= Available records =
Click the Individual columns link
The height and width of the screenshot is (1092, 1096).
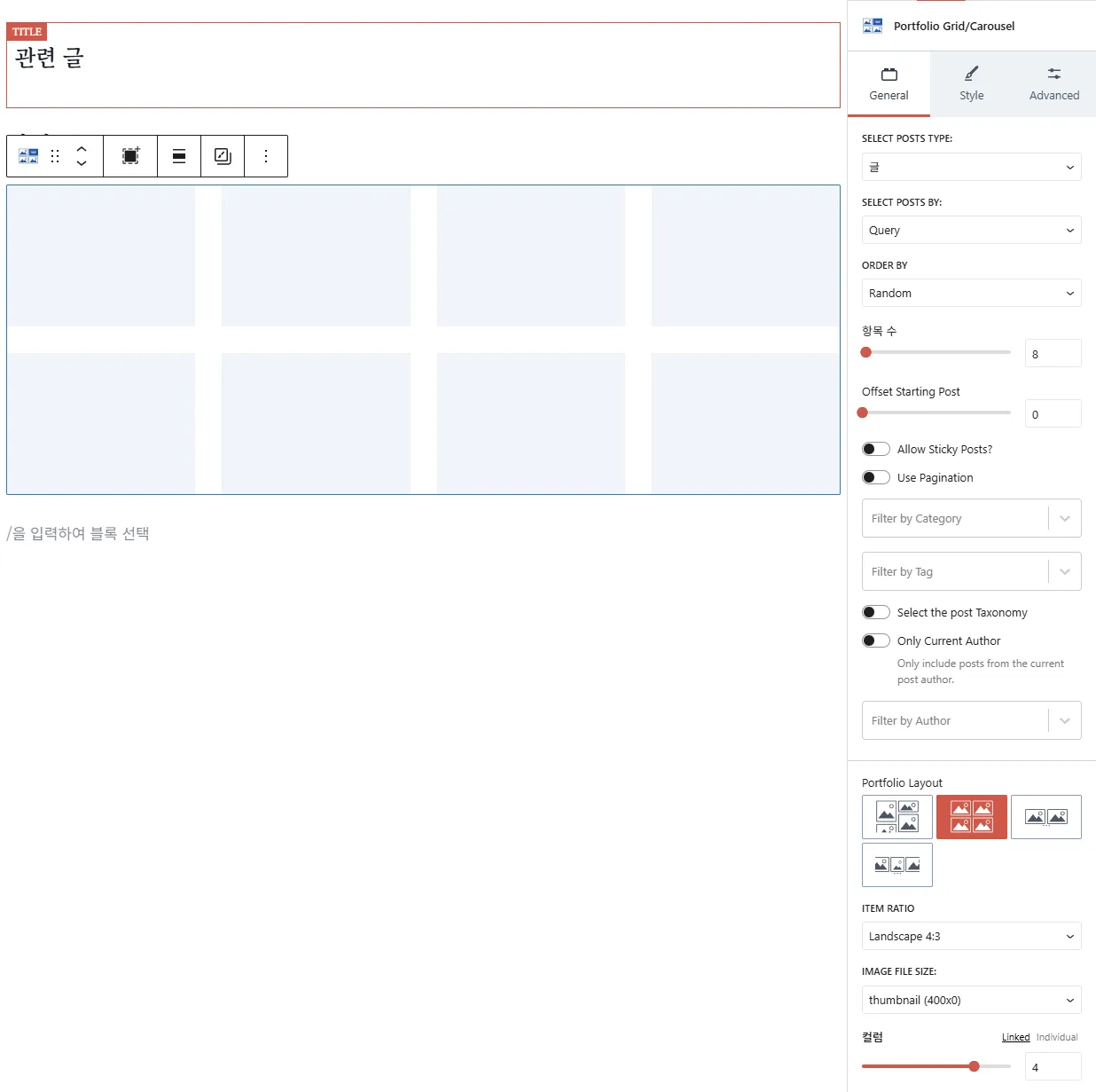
---
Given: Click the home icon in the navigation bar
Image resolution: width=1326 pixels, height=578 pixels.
---
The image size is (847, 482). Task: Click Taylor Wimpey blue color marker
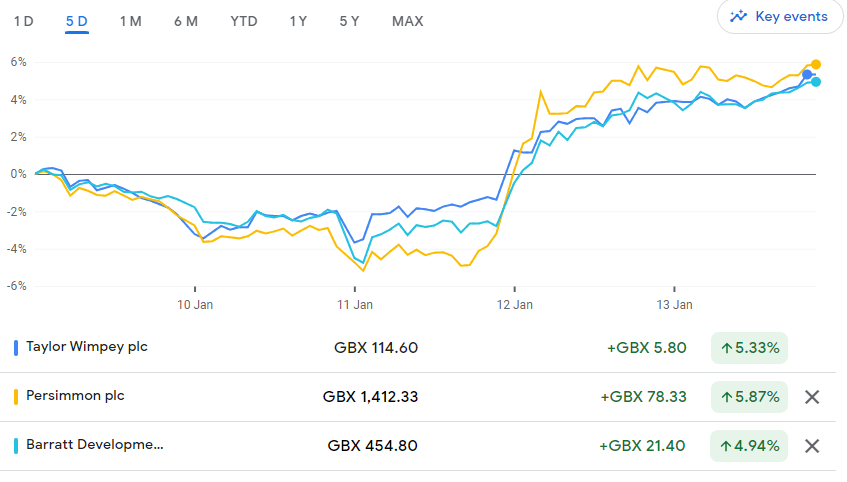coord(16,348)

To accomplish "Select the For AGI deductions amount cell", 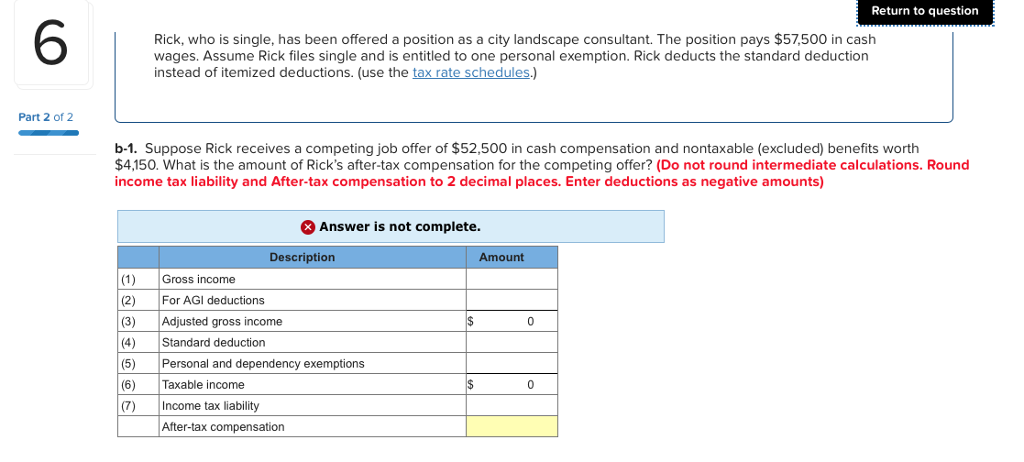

= Assigned task =
Starting at the line that has "Click the Individual columns link" in the records above, restate word for word every line until the one that has "The height and", and include that one as well.

= Task answer =
Click the Individual columns link
The height and width of the screenshot is (1092, 1096).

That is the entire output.